• Excerpted records
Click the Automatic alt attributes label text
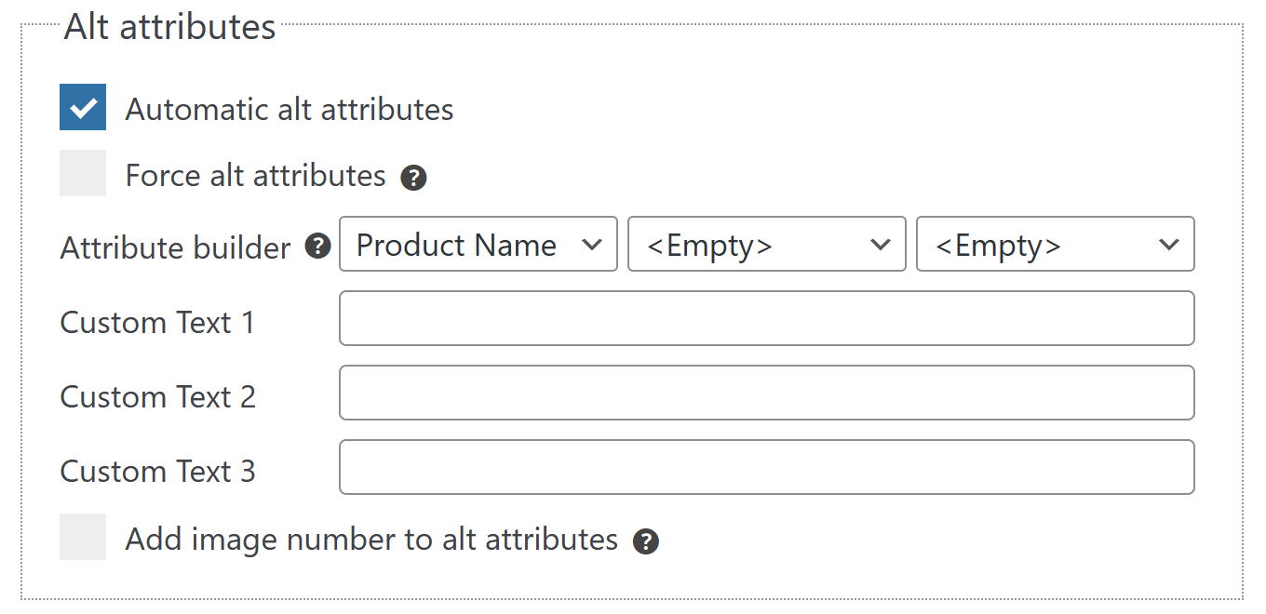The image size is (1266, 614). click(290, 110)
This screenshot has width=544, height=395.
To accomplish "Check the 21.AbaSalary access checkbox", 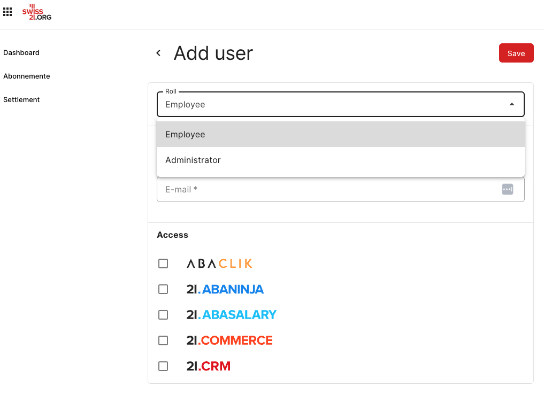I will 163,315.
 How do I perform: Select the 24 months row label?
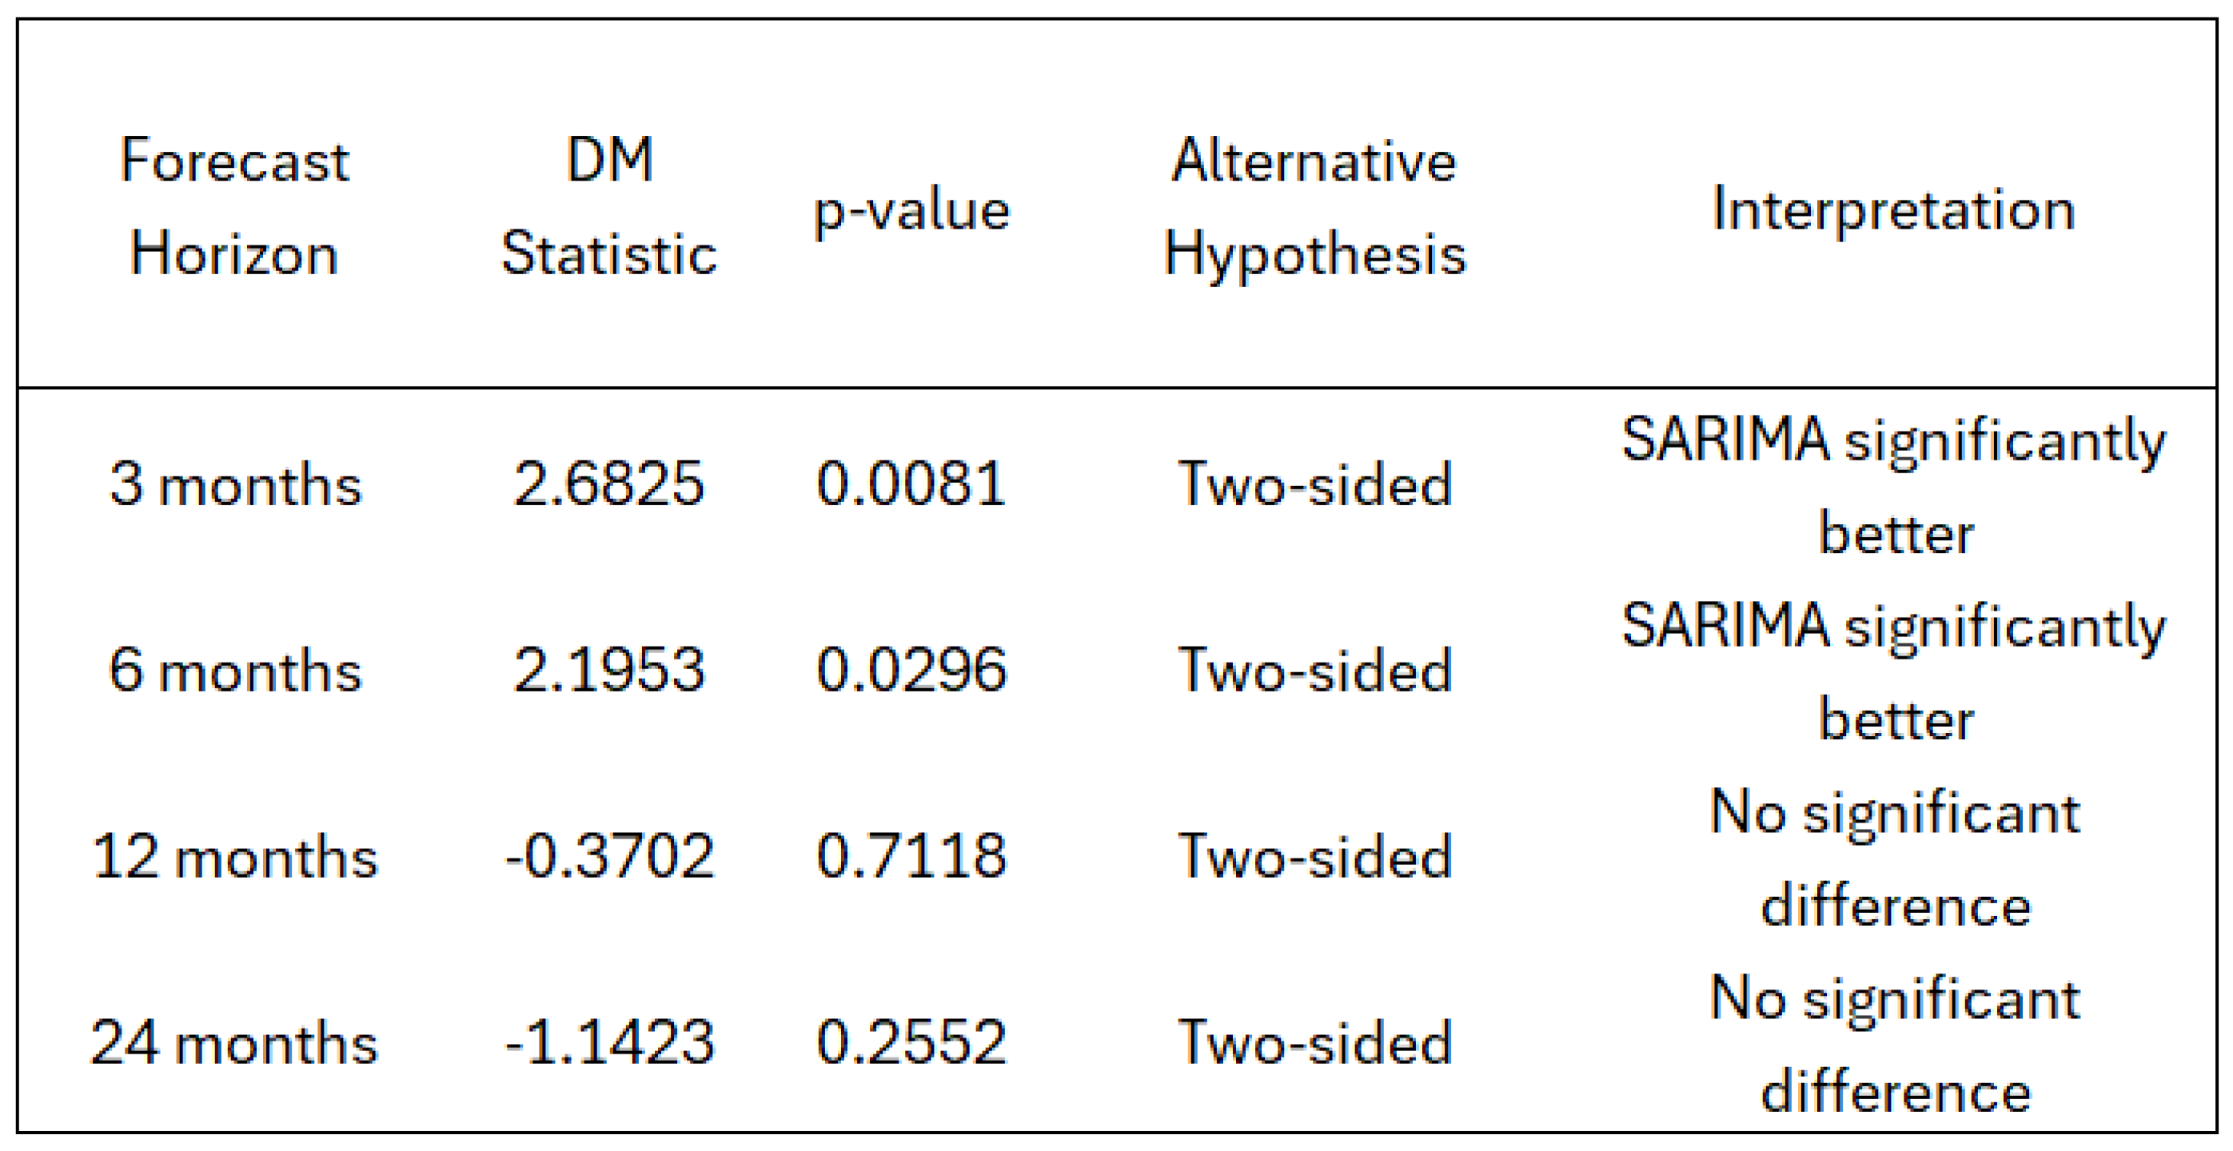tap(235, 1042)
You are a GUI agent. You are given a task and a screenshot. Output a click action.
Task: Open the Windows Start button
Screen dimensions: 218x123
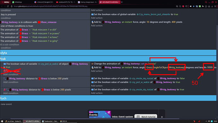2,121
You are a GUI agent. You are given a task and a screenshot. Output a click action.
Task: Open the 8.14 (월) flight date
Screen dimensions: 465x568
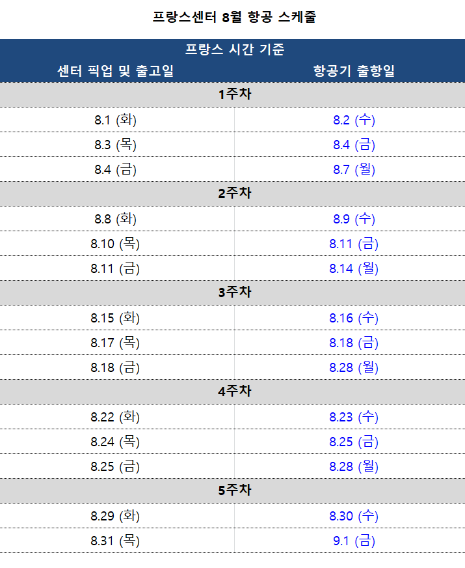coord(354,268)
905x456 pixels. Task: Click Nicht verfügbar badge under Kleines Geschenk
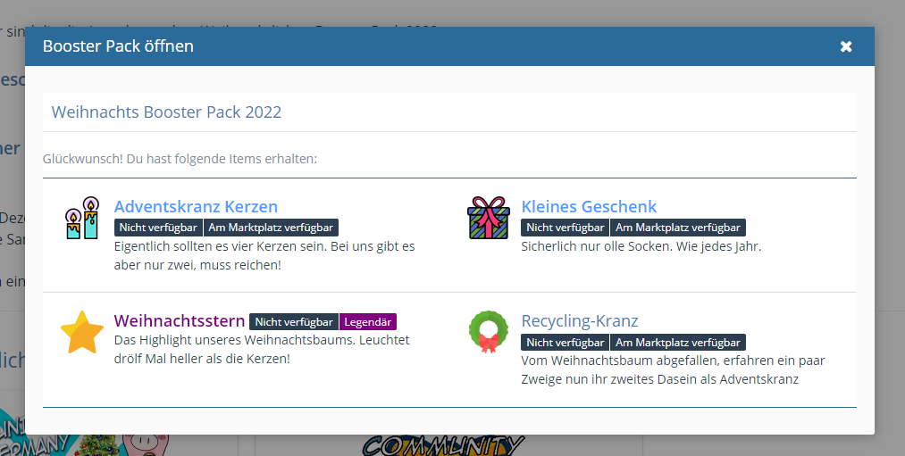(565, 228)
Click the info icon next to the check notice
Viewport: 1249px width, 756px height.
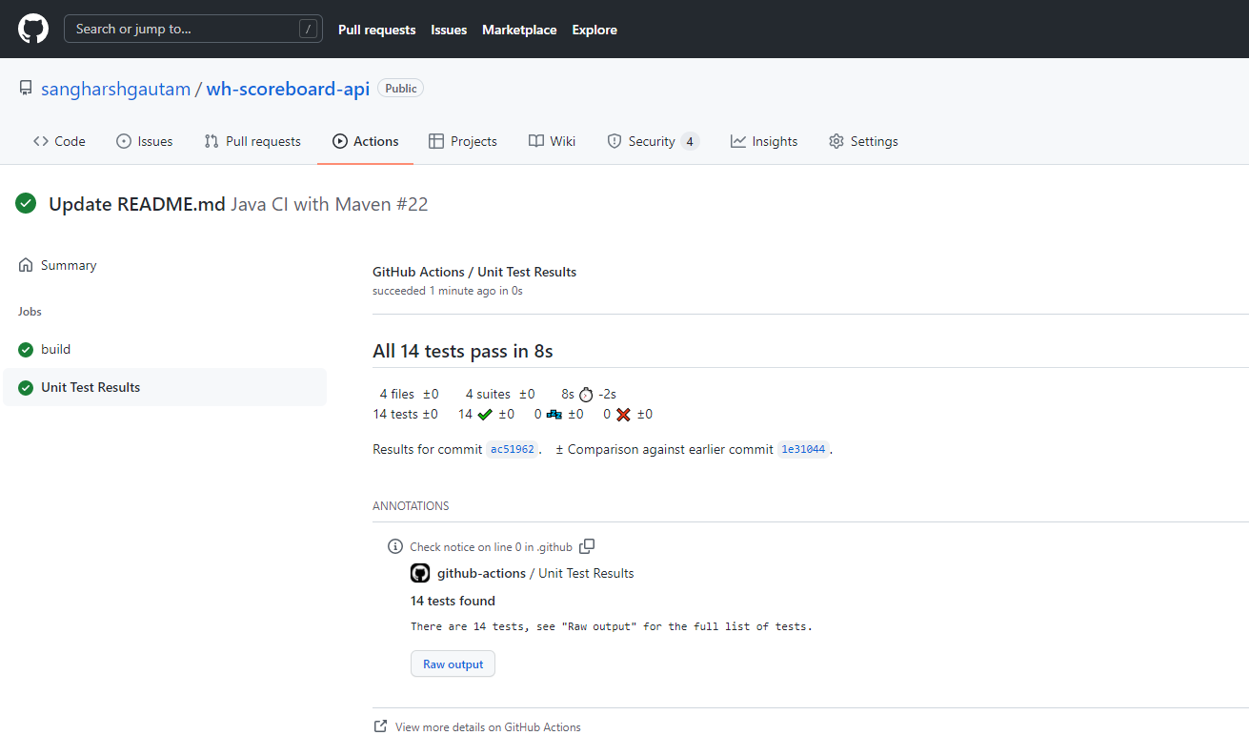394,545
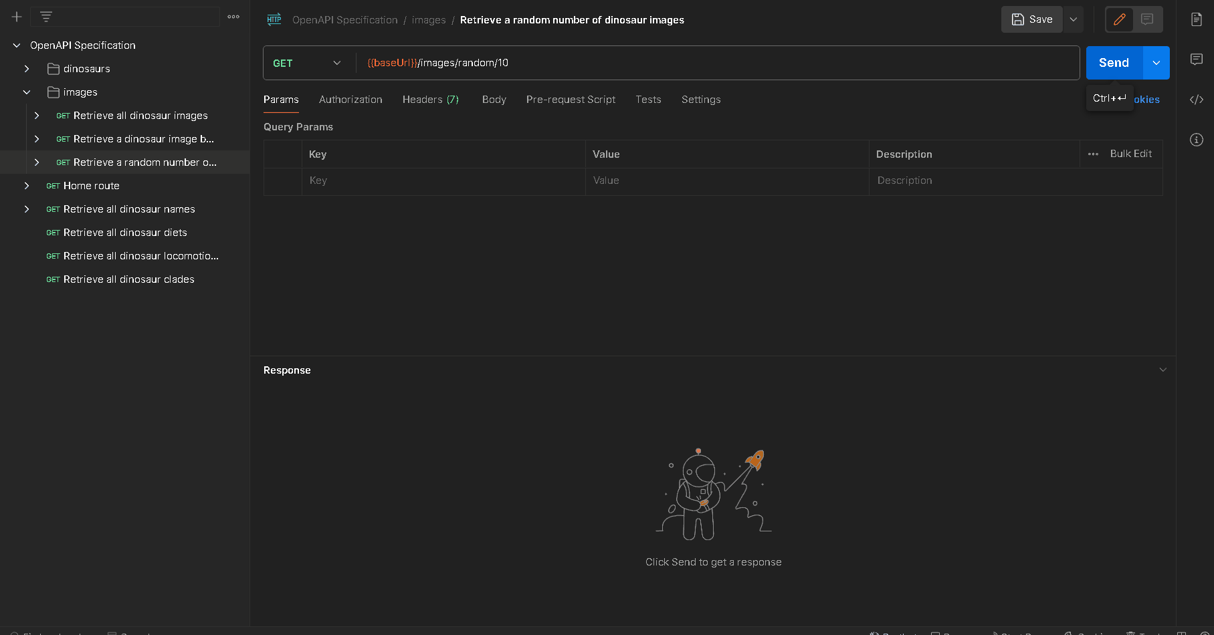Click the plus icon to create new collection
1214x635 pixels.
coord(17,17)
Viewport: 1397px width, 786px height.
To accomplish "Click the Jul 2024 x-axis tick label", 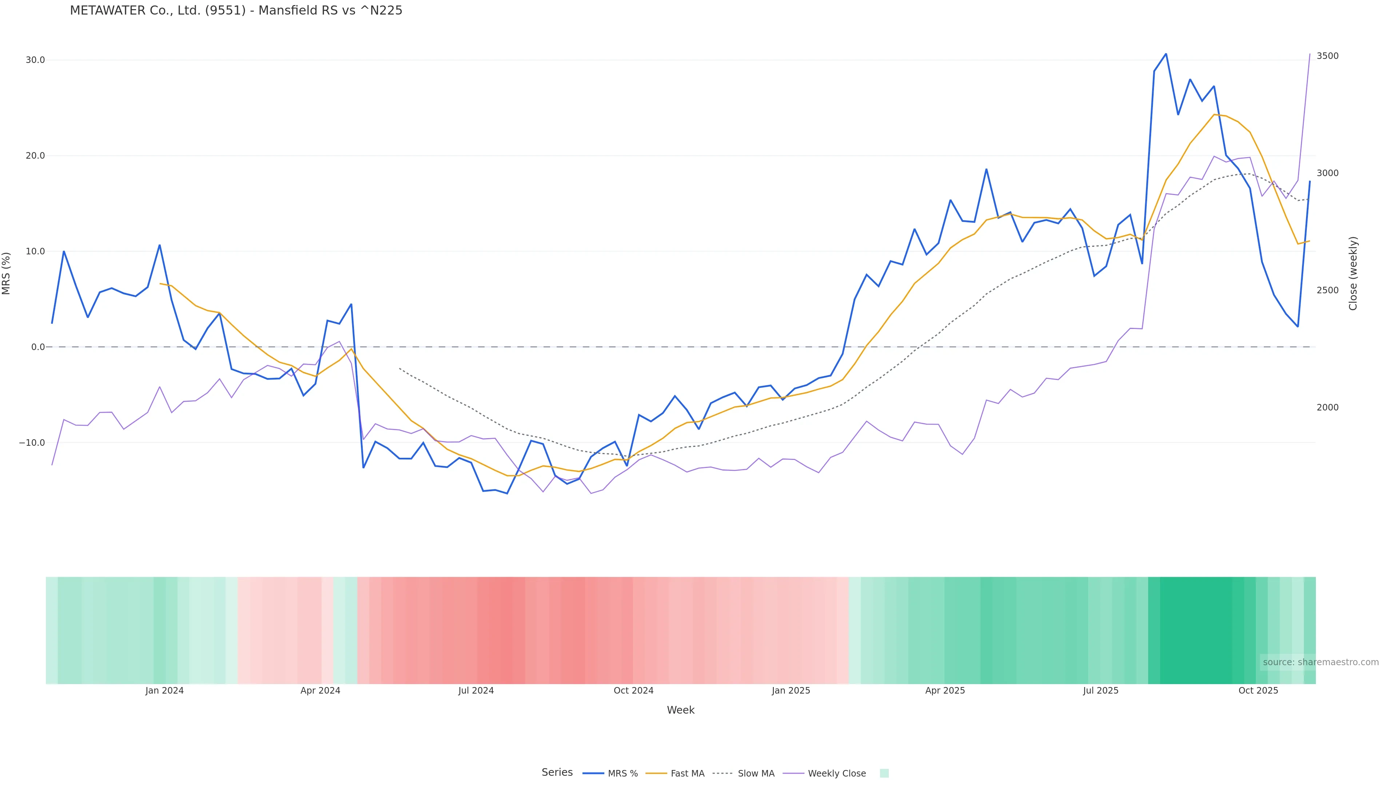I will click(476, 691).
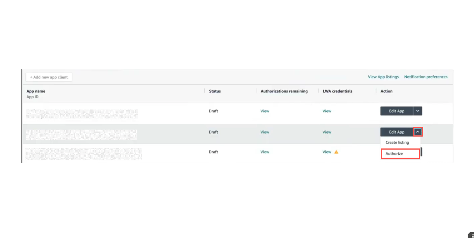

• Description of the task
Which lines in the data above contain "Open"? Show each one.

• Expected answer
Task: Open the Windows Start button
Task: Open the 8.14 (월) flight date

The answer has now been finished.